Animals were given a reward (unconditioned stimulus) that was not paired to a cue (conditioned stimulus). (A) Following an initial peak of firing that was similar for all amounts of juice, there was a period of DA firing that varied depending on the reward given, shown with the pink bar. (B&C) the firing of DA neurons was modulated in a sigmoid fashion similar to the utility functions generated in Figure 1.

 Figure 5 – They tested the idea that the animal is using prediction errors coming from DA neurons. They created a temporal difference reinforcement model using the activity of DA neurons, to see if it could create the expected-utililtiy based behavior they observed in the animals. They trained two models, one receiving on .5 or .8mL rewards, the other receiving .1 or 1.2mL rewards (with p=.5 for each reward in both cases). Each learning simulation was run for 1,000 trials, and each simulation repeated 2,000 times to account for the pseudorandom outcome schedule.

(A) The two gambling tests they trained their model on. The .1 and 1.2mL condition has a higher expected utility (as predicted by animal behavior and DA response) but equal expected value (absolute value of juice received).

(B) With their model they show that a stable utility prediction emerges at the time of the cue, during the last 200 trials of each simulation.

(C) Using the 2000 simulations from each task, they generate a histogram of the ‘stable prediction’ they showed in B. The TD models show a higher stable prediction of expected utility for the .1 and 1.2mL condition as predicted.

(D) Animals showed a higher certainty equivalent for the risky .1 and 1.2mL condition, than they did for the .5 and .8mL condition, indicating they had a higher expected utility for the risky condition.

The authors mention this was consistent with Second-order stochastic dominance “Roughly speaking, for two gambles A and B, gamble A has second-order stochastic dominance over gamble B if the former is more predictable (i.e. involves less risk) and has at least as high a mean.” So because the utility functions showed the animals were both ‘risk preferring,’ they report that it is consistent with them choosing the option with second-order stochastic dominance.

(E and F) Animals showed higher dopamine responses to the cue associated with the higher utility gamble.

Figure 6 – control to show that the higher DA firing really reflects higher expected utility and not just a higher response reflecting the ‘better’ possible outcome.

(A) Two gambles with that have the same ‘better’ outcome,1.2mL juice, but different ‘worse’ outcome .9 or .1mL juice.
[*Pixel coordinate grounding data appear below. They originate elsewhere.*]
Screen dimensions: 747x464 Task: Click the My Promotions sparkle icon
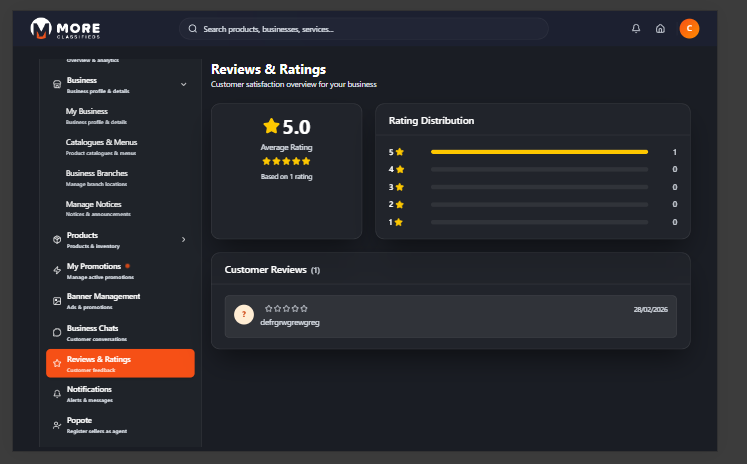(57, 271)
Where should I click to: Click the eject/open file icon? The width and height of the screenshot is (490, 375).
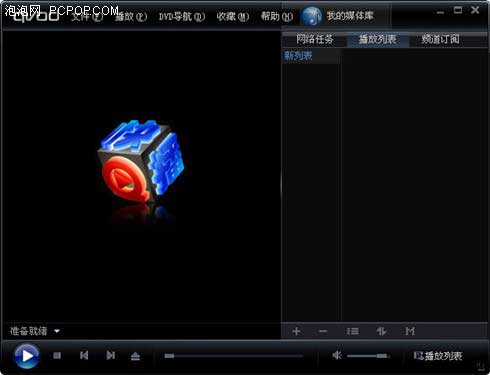[135, 356]
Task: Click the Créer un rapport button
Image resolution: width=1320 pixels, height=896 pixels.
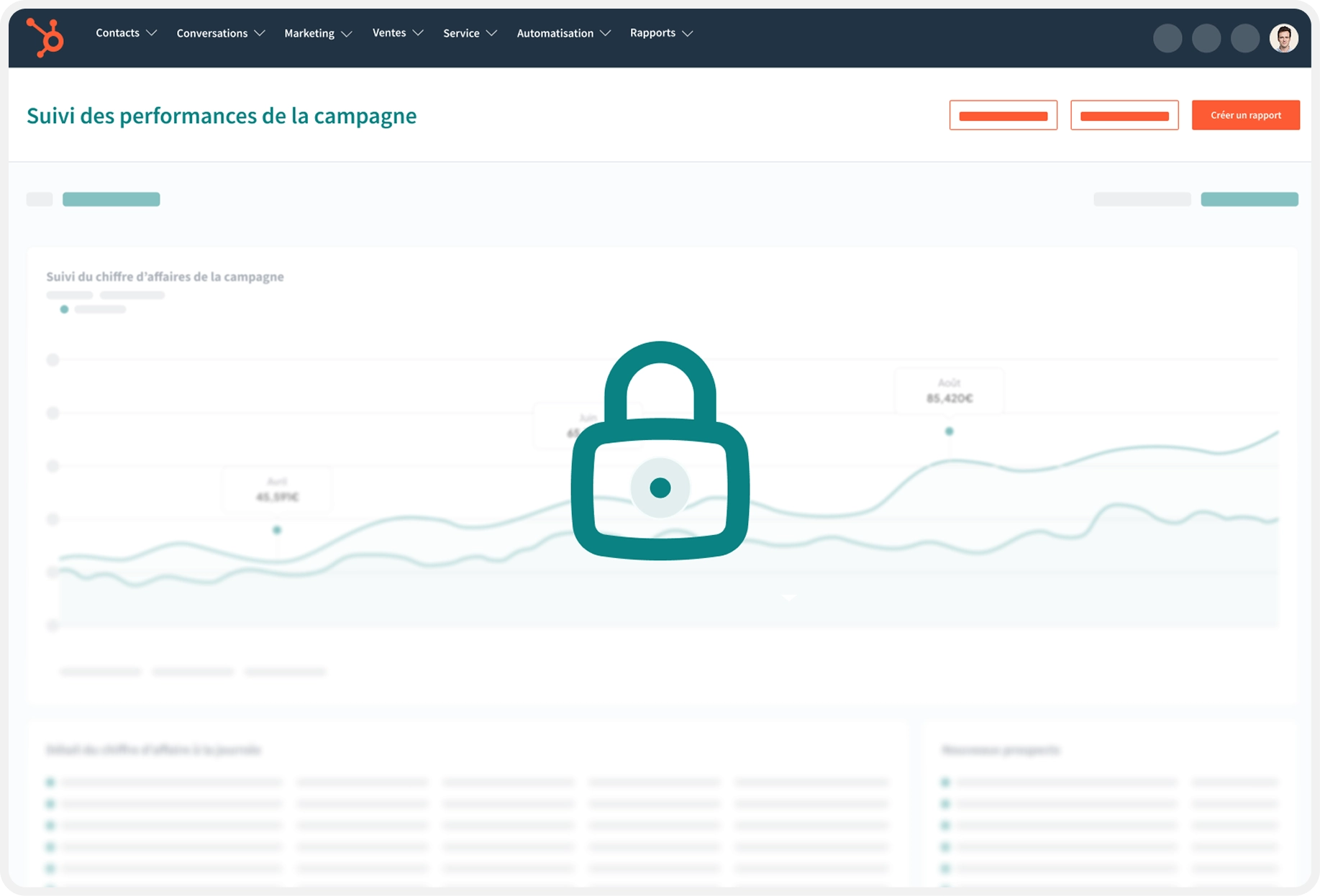Action: click(x=1245, y=115)
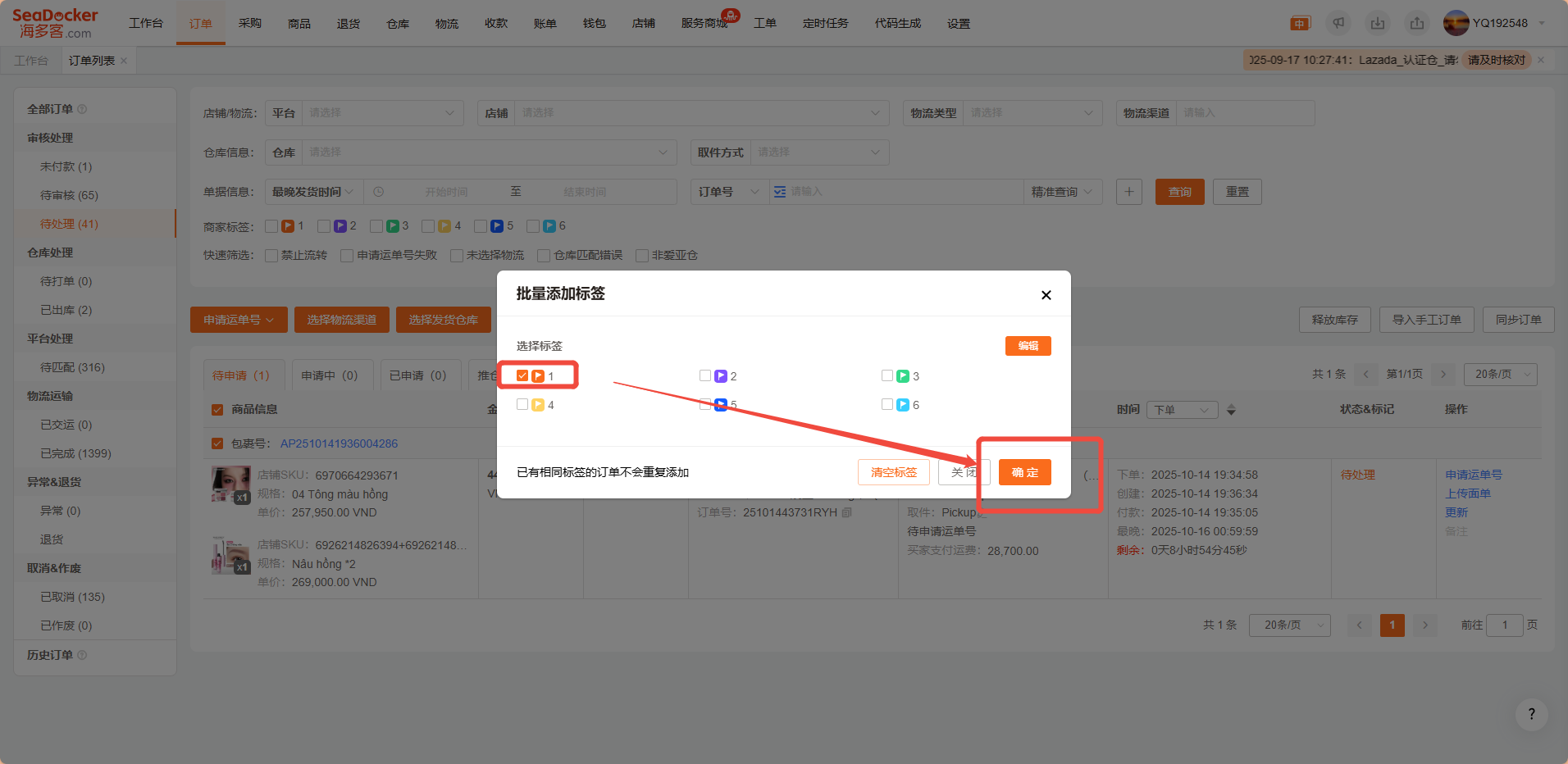Click the upload/export icon in top bar

[1417, 23]
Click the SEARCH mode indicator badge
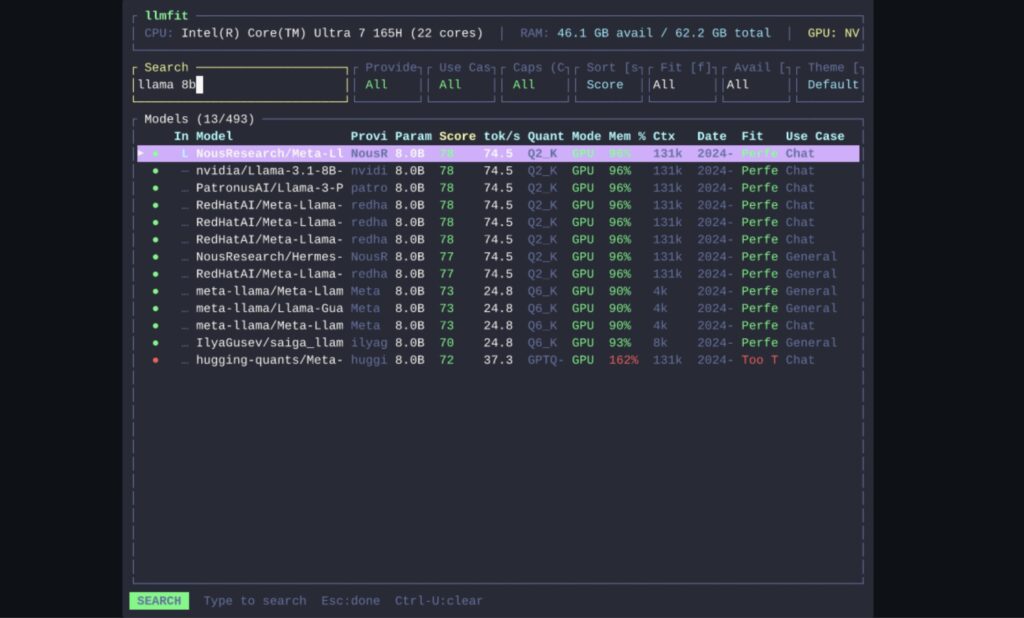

Animals show a preference for the one with the higher ‘worse’ outcome.

(B) Dopamine responses to the cues, show a greater response for the higher expected utility gamble. This indicates that the greater response in Fig 5(D&E), was not just due to the higher value of the

They term this figure first-order stochastic dominance, defined as a situatton where “Gamble A has first-order stochastic dominance over gamble B if for any good outcome x, A gives at least as high a probability of receiving at least x as does B, and for some x, A gives a higher probability of receiving at least x.” So in this case higher probability equal probability of receiving 1.2, and higher probability of receiving .9.